Building Idempotent Pipelines

Run the same pipeline twice with the same input. If you get the same result both times, the pipeline is idempotent. If the second run creates duplicates, corrupts data, or fails, you have a problem that will haunt you at 3 AM.

Why Idempotency Matters

Pipelines fail. Networks drop connections mid-transfer. A warehouse runs out of compute mid-query. An upstream API times out after sending half the data. A developer accidentally triggers a backfill that overlaps with production runs.

When a pipeline fails halfway through, you have two options:

Debug the partial state, manually fix it, then restart. This does not scale. It requires human intervention every time something breaks.
Just re-run the pipeline. This only works if the pipeline is idempotent.
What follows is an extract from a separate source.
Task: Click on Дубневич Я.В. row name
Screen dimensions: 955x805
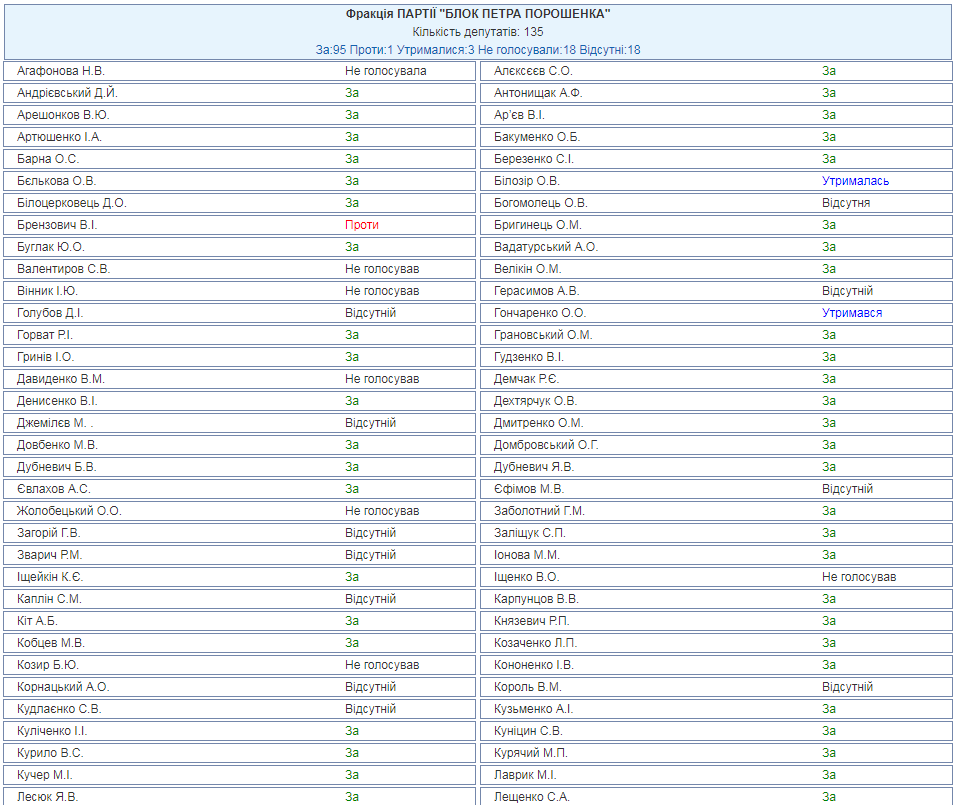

Idempotent pipelines let you:

Retry failures without worrying about duplicates or data corruption
Backfill historical data by re-running the pipeline for past dates
Handle late-arriving data by reprocessing affected time windows
Run pipelines in parallel without coordination between runs

The Non-Idempotent Pipeline

Here is the most common anti-pattern:

-- This is NOT idempotent
INSERT INTO analytics.daily_revenue
SELECT
    DATE_TRUNC('day', created_at) AS revenue_date,
    SUM(amount) AS total_revenue
FROM raw.payments
WHERE created_at >= '2025-01-15'
  AND created_at < '2025-01-16'
GROUP BY 1;

Run this once, you get one row for January 15th. Run it again, you get two identical rows. Run it after a failed retry, you might get three. Your revenue dashboard now shows 3x actual revenue, and someone in finance is about to have a very bad meeting.

Strategy 1: Delete-Then-Insert

The simplest idempotent pattern. Delete the target data, then insert fresh results. Wrap it in a transaction so it is atomic.

BEGIN;

DELETE FROM analytics.daily_revenue
WHERE revenue_date = '2025-01-15';

INSERT INTO analytics.daily_revenue
SELECT
    DATE_TRUNC('day', created_at) AS revenue_date,
    SUM(amount) AS total_revenue,
    COUNT(*) AS payment_count
FROM raw.payments
WHERE created_at >= '2025-01-15'
  AND created_at < '2025-01-16'
GROUP BY 1;

COMMIT;

Run this ten times. The result is always the same: one row for January 15th with the correct totals.

When to Use Delete-Then-Insert

Target table has no unique key that maps cleanly to source data
You are replacing entire partitions or date ranges
The dataset is small enough that full replacement is fast

Watch Out For

Without a transaction, a failure between DELETE and INSERT leaves you with missing data
Not all warehouses support transactions across DDL and DML the same way

Strategy 2: Upsert (MERGE)

When you have a natural key, MERGE (or its equivalent) updates existing rows and inserts new ones in a single atomic operation.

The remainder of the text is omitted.